A l’inconnue libyenne, il faut sans doute ajouter les troubles politiques dans la péninsule arabique (à Bahreïn et au Yémen, notamment). Du coup, de lourdes incertitudes pèsent désormais sur le prix du brut et, au-delà, sur la croissance mondiale.
Certes, l’Arabie Saoudite a assuré ses clients qu’en cas de besoin, elle augmenterait sa production pour équilibrer le marché. Mais pour l’instant, ce n’est pas le cas. Selon l’ancien ministre saoudien du pétrole, Zaki Yamani, la production saoudienne ne s’est accrue que de 200 000 barils/jour depuis le début de la crise libyenne. Ce qui est évidemment peu. Surtout lorsqu’on apprend que dès le mois d’avril, c’est-à-dire dans une semaine, la demande mondiale de pétrole «pourrait augmenter d’un million de barils par jour avec la fin de la période de maintenance des raffineries du bassin Atlantique», indique l’Agence internationale de l’énergie (AIE). Un responsable au sein de cette agence précise également que «la baisse de la demande japonaise va être plus courte que ce qui était prévu», en raison du redémarrage rapide d’une grande partie des raffineries nipponnes.

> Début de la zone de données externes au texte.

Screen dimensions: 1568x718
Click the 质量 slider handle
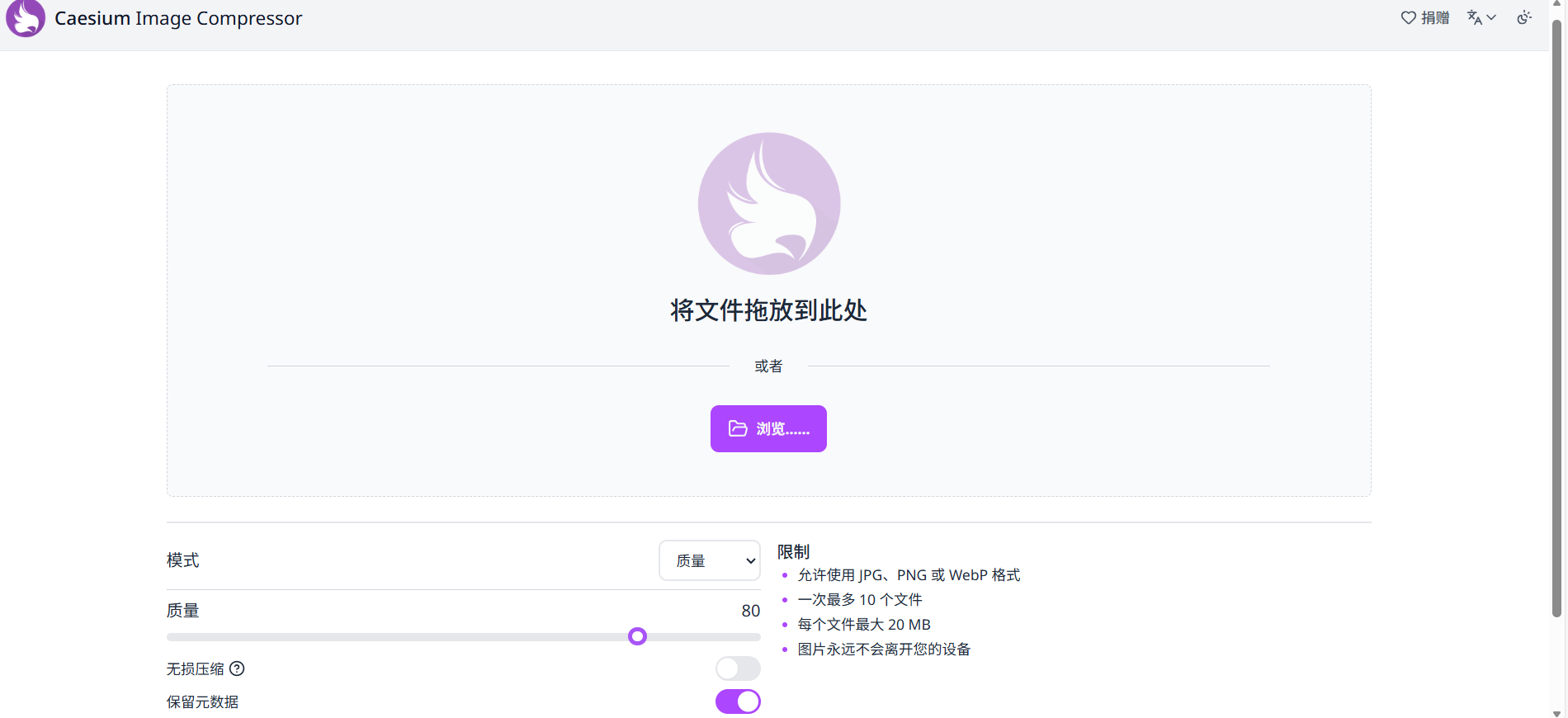637,636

Reprise molle en Europe, principal partenaire commercial du Maroc
Tout cela, à l’évidence, n’est pas bon pour l’économie marocaine, dépendante à plus de 96% de l’extérieur pour ses approvisionnements énergétiques. Le gouvernement a certes déjà réagi face à cette nouvelle donne en ajustant à la hausse le budget de compensation. Mais cela ne changera pas fondamentalement les choses : les prix des produits pétroliers continueront d’être soutenus, mais la ponction sur les réserves de devises sera, elle, bien réelle. Si en 2010 la facture énergétique a représenté un quart des importations, en 2011 elle risque d’aller au-delà si les cours du pétrole continuent de monter ou même stagnent à leurs niveaux actuels. Déjà sur les deux premiers mois de l’année, la valeur des importations de brut a progressé de 66,4% par rapport à la même période de l’année dernière à 4,74 milliards de DH, d’après les statistiques provisoires de l’Office des changes.

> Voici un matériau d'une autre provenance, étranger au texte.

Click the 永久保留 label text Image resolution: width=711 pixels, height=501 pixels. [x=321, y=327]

Outre les considérations budgétaires, l’enjeu se situe aussi au niveau de la balance des paiements, des prix élevés signifiant plus de sorties de devises. Cette perspective inquiète d’autant plus que la demande mondiale qui sera adressée au Maroc (les exportations, en d’autres termes) pourrait pâtir d’une économie mondiale plombée par les prix du pétrole. D’ailleurs, dans son budget prévisionnel pour 2011, le HCP prévoit une accentuation du déficit du compte courant de la balance des paiements qui passerait de 2,7% du PIB en 2011 à 3,6% du PIB en 2011.

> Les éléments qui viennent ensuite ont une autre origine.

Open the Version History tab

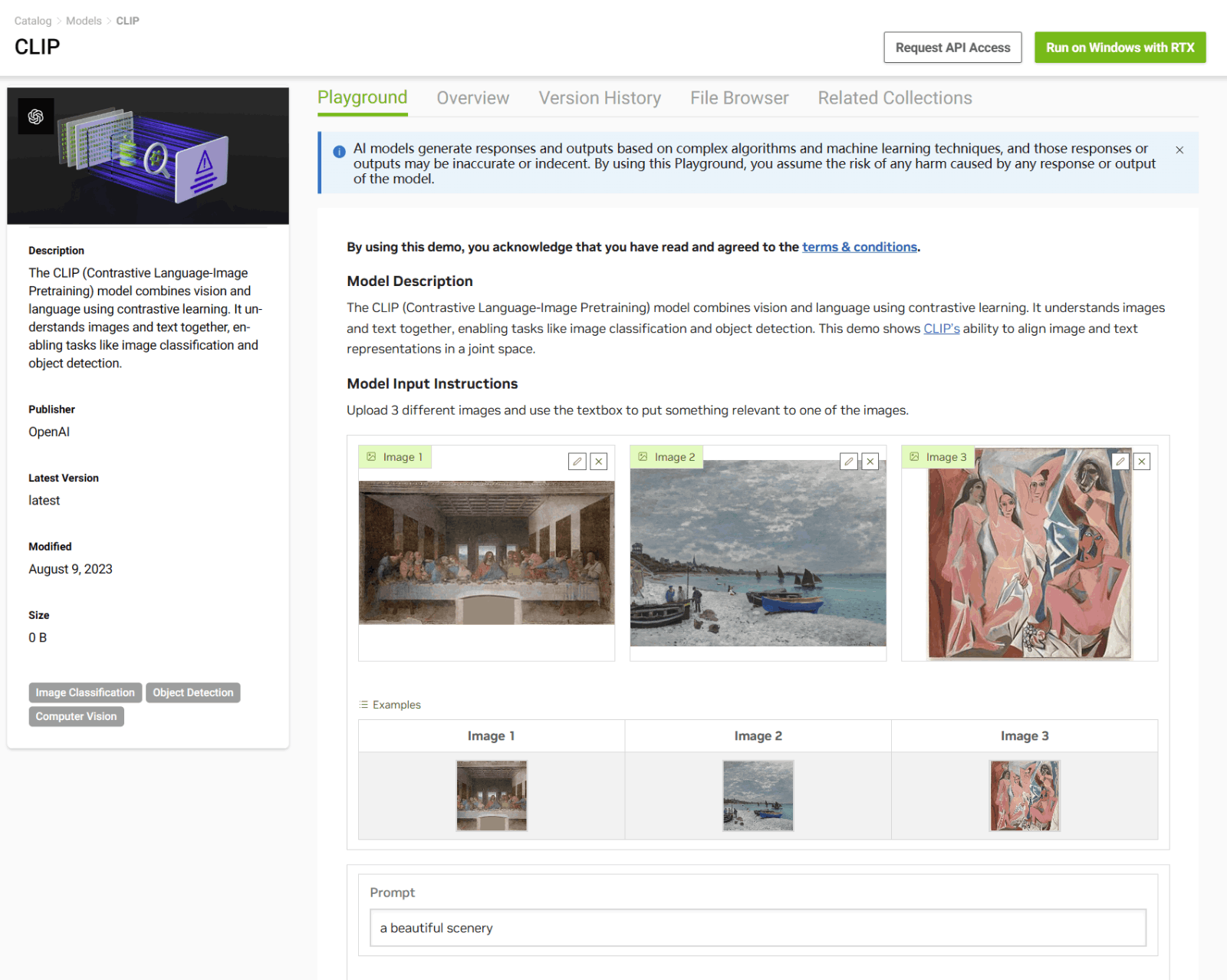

Il y a quelques jours, l’AIE, dans son rapport mensuel, mettait en garde contre un «ralentissement marqué» de l’économie mondiale si les prix du pétrole devaient rester à leurs niveaux actuels. Selon des études citées par l’AIE, une hausse de 10% des cours du brut ampute le PIB mondial de 0,2 à 0,7 point après un an, et jusqu’à deux fois ces valeurs l’année suivante. Or, à un peu plus de 115 dollars, le baril coûte 50% de plus qu’en 2009. Ce qui amène l’agence à conclure que si l’on reste à ce niveau de prix, la croissance mondiale en 2011 pourrait perdre 1 à 3,5 points par rapport à la prévision de 4,3% avancée par le Fonds monétaire international (FMI). Surtout, l’Europe, principal partenaire économique et commercial du Maroc, serait plus affectée encore, elle dont la reprise en 2011 est plus molle (+1,5%) qu’en 2010 (+ 1,8%).